As the Wall Street Journal’s James Taranto notes, “The NSF is a federal agency, so your tax dollars have subsidized the authors of what can only be described as a racist rant.” Many other leftists, like David Sirota, have made this argument in a less extreme form, arguing that it is noteworthy that more than 70 percent of mass murderers are white. (But that really isn’t noteworthy, in light of the fact that three-quarters of all Americans are white. It’s also not clear why we should focus on just mass murder, rather than all murders — slightly less than half of all murders are committed by whites, even though they are a substantial majority of the overall population. By contrast, blacks, who are only 13% of the U.S. population, commit nearly half of America’s murders). The Journal’s Taranto lists a number of well-known cases in which mass murders were committed by non-whites, cases that the Childresses ignored even though they would be obvious to any competent researcher writing about this issue.
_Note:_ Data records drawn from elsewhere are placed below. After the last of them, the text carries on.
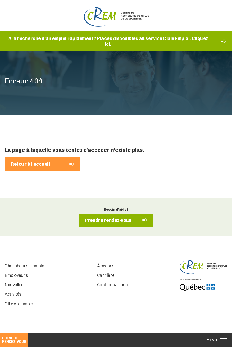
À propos (106, 266)
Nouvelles (14, 284)
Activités (13, 294)
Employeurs (16, 275)
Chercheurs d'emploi (25, 266)
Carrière (106, 275)
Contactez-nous (112, 284)
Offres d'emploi (19, 303)
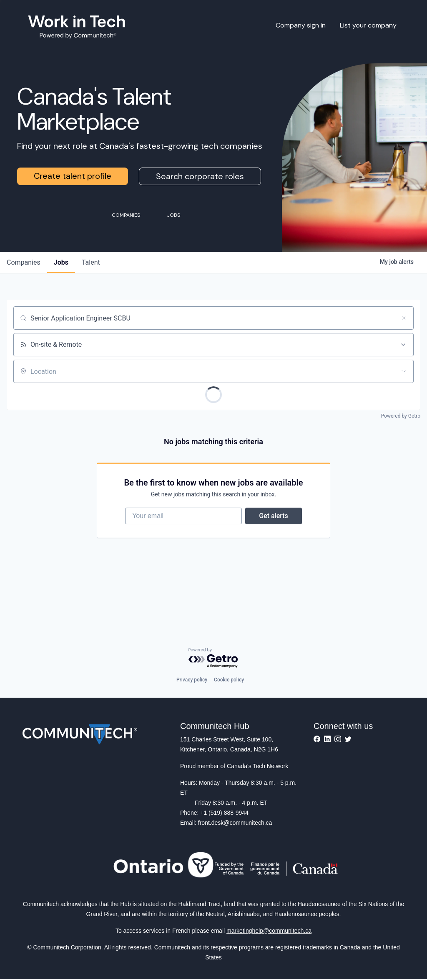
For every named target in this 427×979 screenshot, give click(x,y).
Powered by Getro (400, 416)
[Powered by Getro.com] (213, 658)
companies (23, 262)
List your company (368, 25)
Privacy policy (191, 680)
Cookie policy (229, 680)
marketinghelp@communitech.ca (268, 930)
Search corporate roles (200, 176)
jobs (61, 262)
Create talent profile (72, 175)
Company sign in (301, 25)
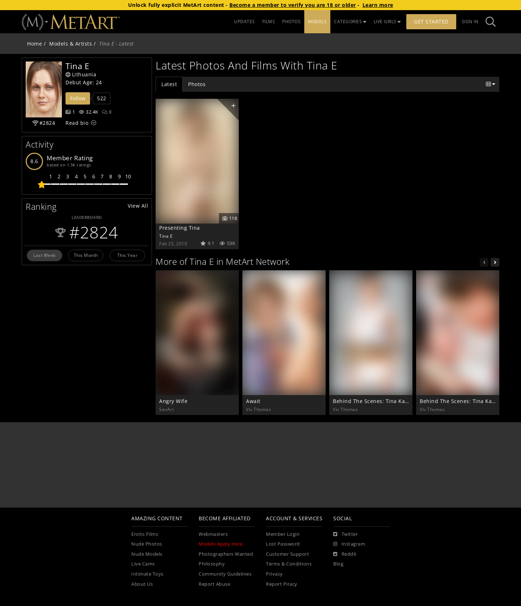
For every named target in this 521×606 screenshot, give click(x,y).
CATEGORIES (350, 21)
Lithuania (80, 74)
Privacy (274, 574)
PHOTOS (291, 21)
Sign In (470, 21)
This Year (127, 255)
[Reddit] (345, 554)
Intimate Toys (147, 574)
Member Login (283, 534)
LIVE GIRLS (387, 21)
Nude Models (146, 554)
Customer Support (287, 554)
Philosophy (212, 564)
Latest (169, 84)
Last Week (44, 255)
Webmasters (213, 534)
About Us (142, 584)
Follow (77, 98)
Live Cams (143, 564)
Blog (338, 564)
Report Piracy (281, 584)
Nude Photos (146, 544)
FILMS (268, 21)
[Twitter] (345, 534)
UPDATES (244, 21)
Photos (197, 84)
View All (138, 205)
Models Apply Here (221, 544)
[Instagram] (349, 544)
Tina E (166, 236)
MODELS (317, 21)
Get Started (431, 21)
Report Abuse (214, 584)
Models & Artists (70, 43)
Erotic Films (144, 534)
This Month (86, 255)
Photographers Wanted (226, 554)
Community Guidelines (225, 574)
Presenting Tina (179, 227)
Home (34, 43)
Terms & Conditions (289, 564)
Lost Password (283, 544)
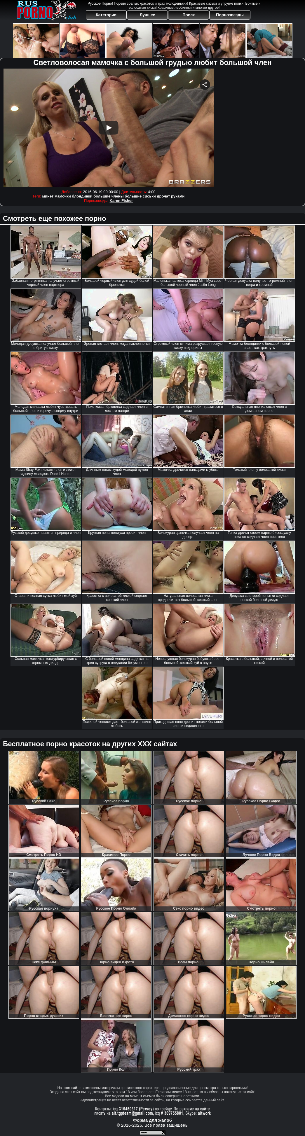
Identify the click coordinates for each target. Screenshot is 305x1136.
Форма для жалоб (152, 1120)
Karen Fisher (121, 200)
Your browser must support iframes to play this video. (109, 128)
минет (47, 196)
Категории (106, 15)
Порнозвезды (230, 15)
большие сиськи (140, 196)
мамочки (63, 196)
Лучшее (147, 15)
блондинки (82, 196)
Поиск (188, 15)
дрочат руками (170, 196)
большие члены (108, 196)
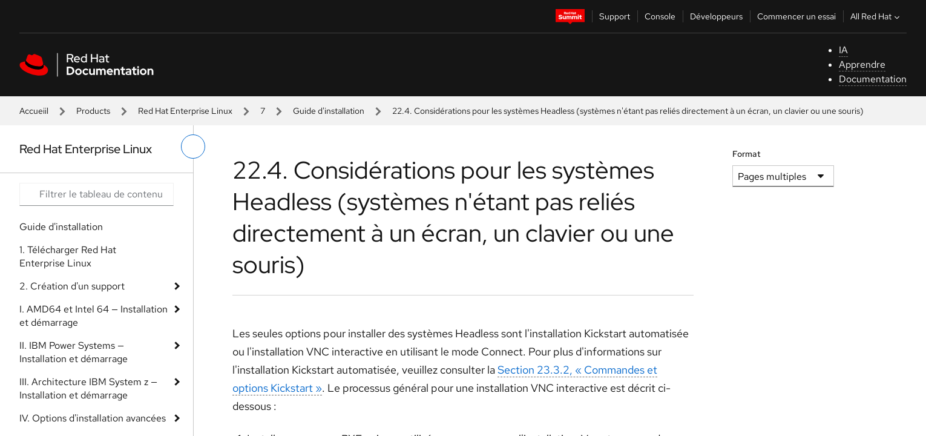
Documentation (873, 79)
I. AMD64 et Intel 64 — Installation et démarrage (93, 316)
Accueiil (33, 110)
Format (746, 153)
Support (614, 16)
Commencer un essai (796, 16)
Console (660, 16)
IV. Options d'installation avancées (92, 418)
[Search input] (96, 194)
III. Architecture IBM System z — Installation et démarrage (88, 388)
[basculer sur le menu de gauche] (193, 146)
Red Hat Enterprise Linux (185, 110)
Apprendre (862, 64)
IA (843, 50)
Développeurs (716, 16)
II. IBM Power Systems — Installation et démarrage (73, 352)
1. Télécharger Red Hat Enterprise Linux (67, 256)
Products (93, 110)
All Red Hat (876, 16)
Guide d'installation (328, 110)
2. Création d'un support (72, 286)
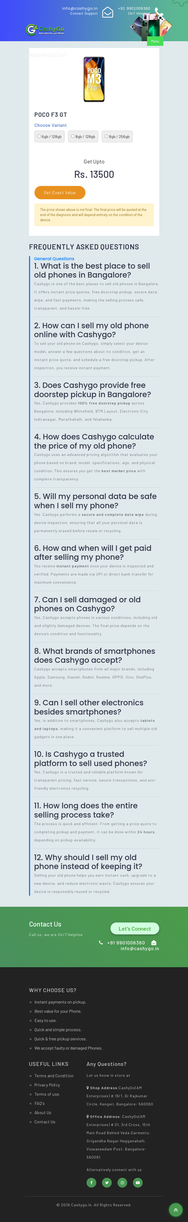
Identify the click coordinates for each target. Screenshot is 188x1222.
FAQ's (39, 1103)
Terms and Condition (54, 1075)
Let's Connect (135, 928)
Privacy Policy (47, 1084)
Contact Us (45, 1121)
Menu (155, 41)
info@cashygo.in (80, 8)
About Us (43, 1112)
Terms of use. (47, 1094)
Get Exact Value (60, 192)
The Childresses ignored even high-profile mass murders committed by minorities that occurred in the Washington Post‘s own backyard, such as inside the Beltway or in the neighboring state of Virginia.
Earlier, another federal agency, the National Institutes of Health, used Federal cancer research money to fund a “laughable conspiracy-theory report smearing” the Tea Party as being created by the tobacco companies, which we earlier debunked. The left-wing academics that authored it had “received $7 million” from the National Cancer Institute of the National Institutes of Health. That “study” was a tissue-thin, 10-page smear, produced using federal grants that reportedly exceeded $1 million, that contained wild claims, such as the ridiculous assertion that “the Tea Party has origins in the ultra-right John Birch Society of the 1950s.”